Records to process:
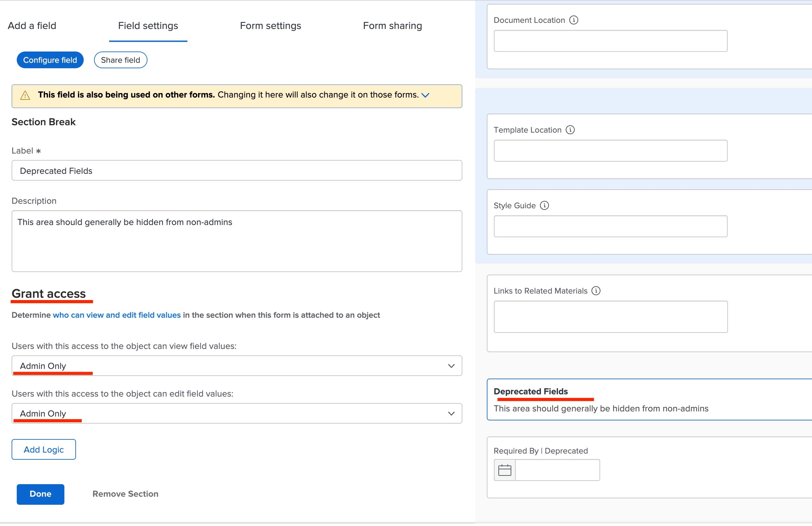Viewport: 812px width, 526px height.
Task: Click Remove Section
Action: [x=125, y=494]
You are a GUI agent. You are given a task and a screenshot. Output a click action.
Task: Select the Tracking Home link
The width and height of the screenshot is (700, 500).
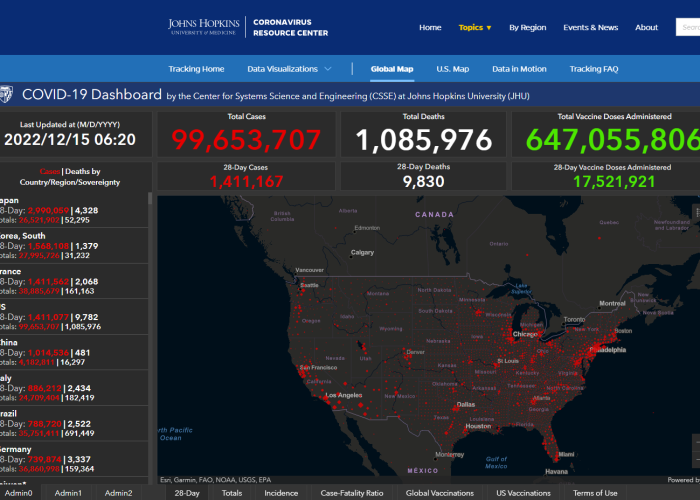pos(196,69)
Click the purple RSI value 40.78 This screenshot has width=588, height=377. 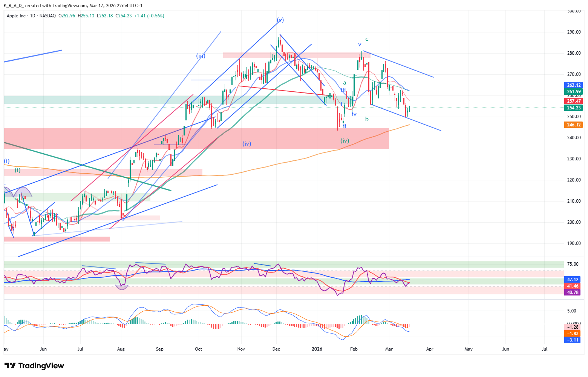pos(573,292)
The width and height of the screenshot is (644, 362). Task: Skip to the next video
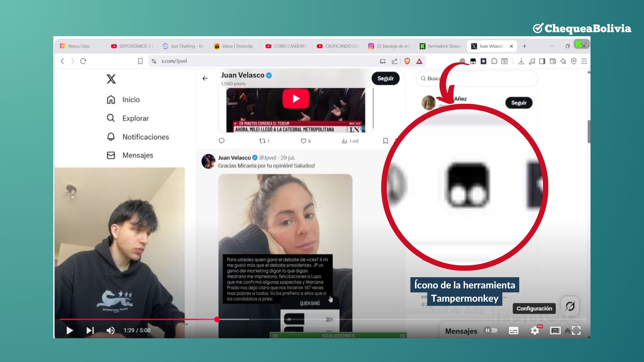tap(90, 331)
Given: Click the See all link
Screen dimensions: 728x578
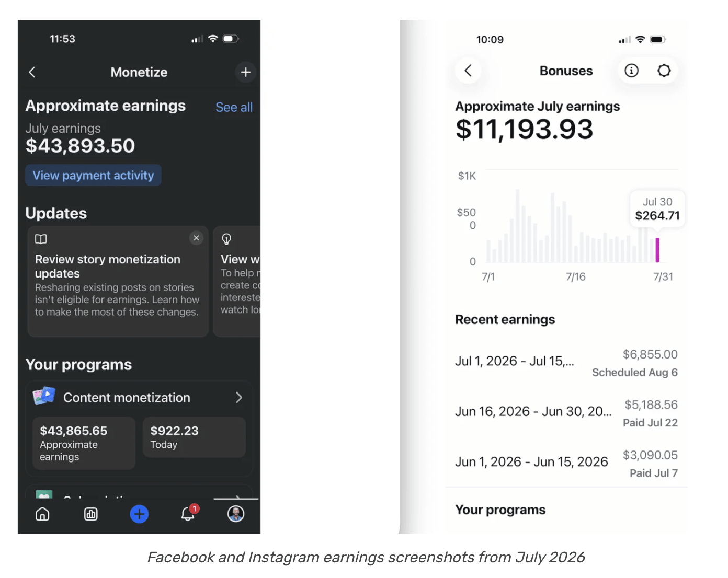Looking at the screenshot, I should coord(234,107).
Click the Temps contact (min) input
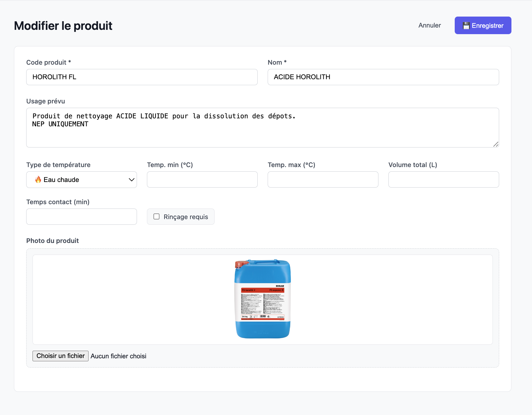The image size is (532, 415). pos(82,217)
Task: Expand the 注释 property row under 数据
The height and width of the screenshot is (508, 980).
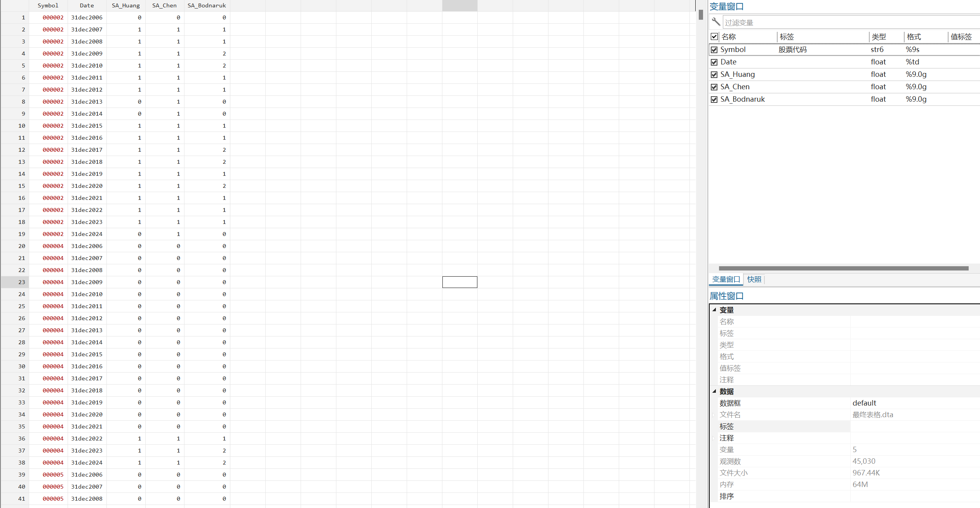Action: tap(714, 438)
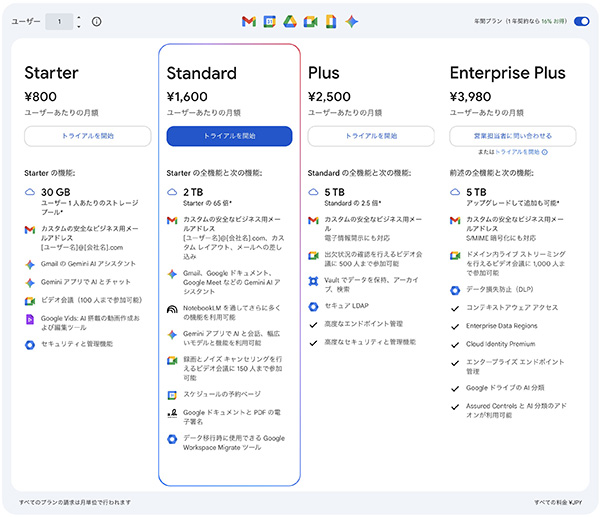Click the Gmail icon in the top bar
This screenshot has width=600, height=517.
(x=249, y=21)
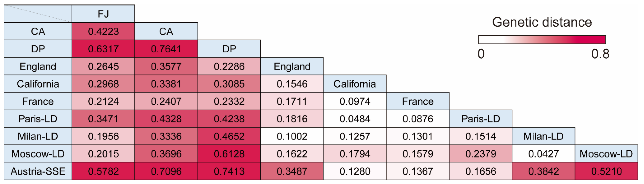Click the cell showing 0.7413
Viewport: 644px width, 184px height.
[229, 171]
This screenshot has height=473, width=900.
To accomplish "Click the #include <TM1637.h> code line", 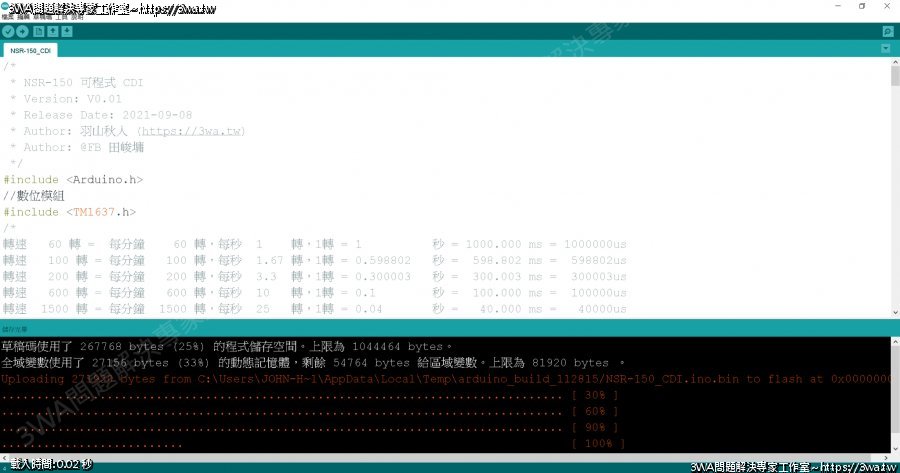I will pos(69,212).
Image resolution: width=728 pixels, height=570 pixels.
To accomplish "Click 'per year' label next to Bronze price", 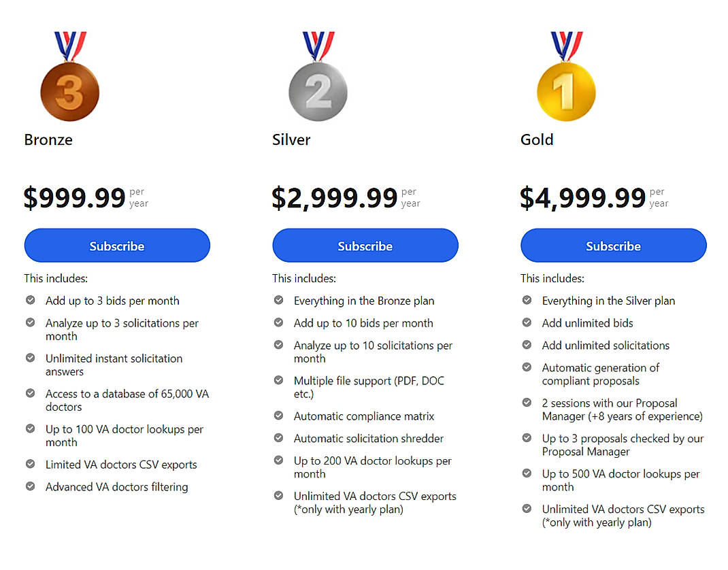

Exercise task: How many lines in the material above contain the string "link"? Case counts; give only the number.

Exercise solution: 2